Other miscellaneous rules:

  1. There’s always a girl
  2. Her loyalty is usually questioned
  3. The door is always left open for a sequel

Of course, Team American: World Police does a much better job at this analysis than I do. :-)

the french connection

Sunday, November 21st, 2004

I watched The French Connection last night. I wanted to see it because I really like Ronin and those two movies are consistently considered to be among the best car-chase movies ever.

All I can say about the movie is that I’m a bit underwhelmed. The case wasn’t particularly exciting, nor was the movie in general. I think my dad put it best when he said, “well, it was good for its time.”

The Return of the King

Tuesday, December 9th, 2003

Tuesday night I watched LoTR: The Return of the King at midnight. No one makes movies that good. I went into the experience with very high expectations. Every review I’d read said that this movie excellent and better than the first two LoTR movies. Personally, I loved the first two movies. In addition, as we sat in the theater before the movie started, I played some MiniGolf on my phone. For some reason, I was really in the zone and shot a new PR of 35 for 18 holes, beating my previous PR of 42. So, back to my point, my expectations for this night were high.

I purposely avoided eating and drinking anything for several hours before the movie so that I would not have to leave the experience for even a minute. Apparently I was not the only one. At most 2 or 3 people got up during the movie– we were transfixed.

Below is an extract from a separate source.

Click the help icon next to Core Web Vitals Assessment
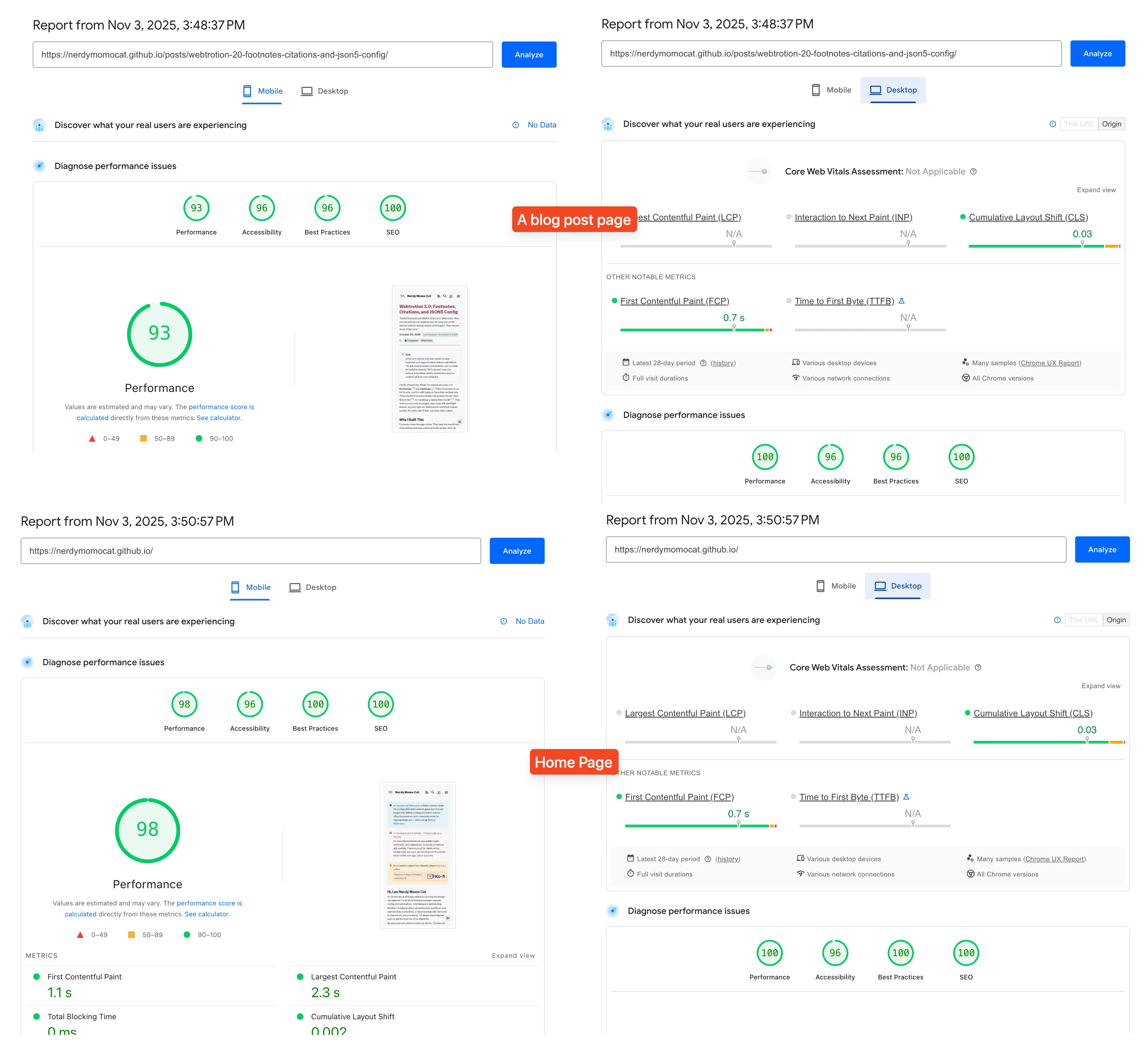tap(974, 171)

This movie was stunning in several ways. First of all, this was one of the most beautiful movies I’ve ever seen. The New Zealand scenery is captured beautifully. I couldn’t imagine a more beautiful landscape. Second, the soundtrack was wonderful. It complemented the film excellently. And finally, the story was beautiful. Not only was this an epic war movie, but they are fighting for the biggest of prizes: Good. Wars in other movies are good an noble, I can’t fault them. But, this battle is nothing short of Good vs. Evil. In today’s world, which avoid such stark delineations, this movie was a beautiful reminder of reality.

The movie was worth staying up until 430 AM, driving 45 minutes each way to the theater and paying $8.75. And, its worth seeing again.